Experiment: Enhanced Goals & Takeaways

Related products: Experiment
Experiment: Enhanced Goals & Takeaways

Hello Everyone!

Thank you for being patient with us on product updates for Experiment.

First, we want to let you know of an enhancement we’re adding this week to improve Goals and Takeaways!

 

Better Goals & Takeaways are arriving this week!

The ultimate goal for running experiments is to make iterations within your product that lead to a measurable improvement of a desired outcome. This causality relationship is critical to know whether the feature you shipped or the change you made impacted your desired results.

To do that, you need to

  1. Set a measurable goal that matters to you
  2. Run your experiment against this goal
  3. Know what to do with your results once the data reaches statistical significance

We’ve made some adjustment to the Experiment goal setting stage by adding a “Minimum Detectable Effect,” or goal, as a measurable metric you hope to obtain with this experiment. This metric might be something like “Increase subscription purchases by 5%.”

Screenshot of the revised goal setting section in the Experiment product

 

We then use the goal you’ve set, along with our statistical analysis of the experiment, to provide you with a recommendation on what you should do next as a new “Summary” card.

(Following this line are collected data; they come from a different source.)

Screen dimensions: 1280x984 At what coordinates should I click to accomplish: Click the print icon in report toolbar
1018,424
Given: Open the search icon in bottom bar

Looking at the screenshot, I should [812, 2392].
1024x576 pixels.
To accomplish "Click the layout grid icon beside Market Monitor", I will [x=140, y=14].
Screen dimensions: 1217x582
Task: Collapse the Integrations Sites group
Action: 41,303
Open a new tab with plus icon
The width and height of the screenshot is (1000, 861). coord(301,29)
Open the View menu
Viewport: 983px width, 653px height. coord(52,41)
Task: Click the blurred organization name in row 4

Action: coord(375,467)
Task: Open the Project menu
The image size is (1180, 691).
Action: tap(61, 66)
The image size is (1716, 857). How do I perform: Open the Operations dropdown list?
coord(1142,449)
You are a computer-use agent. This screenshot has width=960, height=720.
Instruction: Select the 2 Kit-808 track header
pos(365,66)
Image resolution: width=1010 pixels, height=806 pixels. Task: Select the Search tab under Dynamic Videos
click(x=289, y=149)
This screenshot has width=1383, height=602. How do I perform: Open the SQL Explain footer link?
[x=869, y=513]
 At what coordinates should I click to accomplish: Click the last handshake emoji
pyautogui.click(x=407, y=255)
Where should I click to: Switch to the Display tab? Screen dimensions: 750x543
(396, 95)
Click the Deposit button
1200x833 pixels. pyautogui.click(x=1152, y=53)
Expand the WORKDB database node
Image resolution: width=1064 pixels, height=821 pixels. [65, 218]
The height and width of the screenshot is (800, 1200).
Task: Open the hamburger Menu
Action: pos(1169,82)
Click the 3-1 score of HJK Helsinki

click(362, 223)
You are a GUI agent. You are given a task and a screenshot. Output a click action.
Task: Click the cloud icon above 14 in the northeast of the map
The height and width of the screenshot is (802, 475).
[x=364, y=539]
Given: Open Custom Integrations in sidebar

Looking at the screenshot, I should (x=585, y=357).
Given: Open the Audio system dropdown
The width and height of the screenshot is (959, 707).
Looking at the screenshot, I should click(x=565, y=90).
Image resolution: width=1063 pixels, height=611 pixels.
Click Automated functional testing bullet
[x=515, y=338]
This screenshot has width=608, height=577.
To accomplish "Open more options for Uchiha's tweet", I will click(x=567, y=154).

Screenshot of the new Summary card displayed when an experiment completes

 

In a single glance, we’ll show you whether your experiment was statistically significant, above the baseline, and whether you reached your goal. We’ll restate your original hypothesis, provide our recommended next step, as well as a quick snapshot of how the control and variants did against your target.

The example below shows an experiment with statistically significant results but didn’t hit the desired goal. Now you can make a more informed decision on whether you should roll that feature out or make some minor adjustments to achieve your target goal.

Another screenshot of the new Summary card with slightly different outcomes displayed

We’ve had this information in the product before, but we’ve now made it a lot easier for you and your stakeholders to see everything they need quickly.

 

Other update reminders:

A couple of weeks ago, we sent an email out on some enhancements we’ve made to the product over the last few months. As a quick reminder, these included:

  • Improved Exposure Tracking: A simple and well-defined default exposure event for tracking a user’s exposure to a variant. Improves analysis accuracy and reliability by removing possibility of misattribution and race conditions caused by Assignment events. In order to take advantage of Improved Exposure Tracking, you’ll need to make changes to your Experiment implementation.

  • Deprecate ‘Off’ as the Default Variant Value: With the move to improved exposure tracking, we want to maintain user property consistency across the system. Therefore, we have changed the experiment evaluation servers to unset an experiment’s user property when the user is not bucketed a variant rather than setting the value to ‘off’.

  • Integrated SDKs: Client-side SDKs now support seamless integration between Amplitude Analytics and Experiment SDKs. Integrated SDKs simplify initialization, enable real-time user properties, and automatically track exposure events when a variant is served to the user.

  • Experiment Lifecycle: An all-new guided experience for experiments. Features are now organized by the way teams work, from planning and running an experiment to analyzing the results and making decisions. You’ll also notice a status bar that tracks key tasks in each stage and the duration of your experiment, along with suggestions on next steps to take.